Introduction

Welcome to the third part of the SQL series! We will discuss more challenging yet exciting questions on the Cars Dataset.

If you are new here, we recommend you to check out parts one and two first, since many concepts are carried forward in this tutorial.

Find the relevant links below:

Dataset: Used Cars Dataset

Getting Started with SQL Queries - Exercises for Beginners Part-1

Getting Started with SQL Queries - Exercises for Beginners Part-2

To learn how to run your queries on Dbeaver or Python, visit the link below:

DBeaver vs Python: Two Methods To Run Your Queries
This is a step-by-step guide on how to run your SQL queries using Dbeaver and Python..

Now, let's get jump straight to the questions.

ūüí°
To know more about such content - follow us on Twitter.

Q1. How has the percentage market share of manufacturers changed across the years?

select table1.year,manufacturer_grouped_price,total_price,
     (100*manufacturer_grouped_price/total_price) as market_share
from
  (select sum(price) as manufacturer_grouped_price,manufacturer,year 
  from vehicles
  where (price between 1 and 655000) and (manufacturer !="") and (year 
  !="") 
  group by manufacturer,year 
  order by year) table1
inner join 
  (select sum(price) as total_price,year 
  from vehicles
  where (price between 1 and 655000) and (manufacturer !="") and (year 
  !="") 
  group by year 
  order by year) table2
on table1.year=table2.year

Explanation:

We will divide the whole query into small parts and understand each one in-depth.

  1. Let's first look at the part of the query given below:
(select sum(price) as manufacturer_grouped_price,manufacturer,year 
  from vehicles
  where (price between 1 and 655000) and (manufacturer !="") and (year 
  !="") 
  group by manufacturer,year 
  order by year) table1

Here, we are extracting sum of price as manufacturer_grouped_price, manufacturer and year, w.r.t the following conditions using the WHERE clause:

Fixing manufacturernot equal to " "
Fixing year not equal to " "
Setting price between 1 to 655000

After this, we group our results w.r.t the manufacturerand year. Next, we arrange the results in ascebding order w.r.t year. We call this resultant table, table1.

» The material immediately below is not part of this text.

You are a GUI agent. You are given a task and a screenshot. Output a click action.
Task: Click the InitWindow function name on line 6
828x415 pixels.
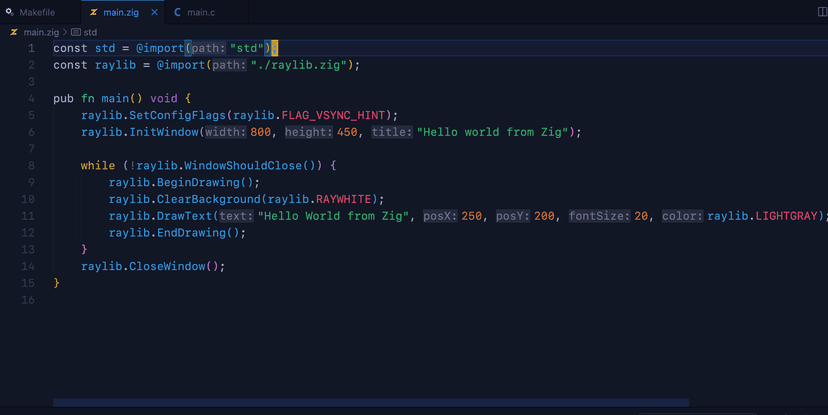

2.  Now, let's understand another chunk of the query below:

(select sum(price) as total_price,year 
  from vehicles
  where (price between 1 and 655000) and (manufacturer !="") and (year 
  !="") 
  group by year 
  order by year) table2

Here, we are extracting the sum of price as total_price and year, w.r.t the following conditions using the WHERE clause:

Fixing manufacturer not equal to " "
Fixing year not equal to " "
Setting price between 1 to 655000

After this, we group our results w.r.t the year. Arrange the result in ascending order w.r.t year. We call this resultant table, table2.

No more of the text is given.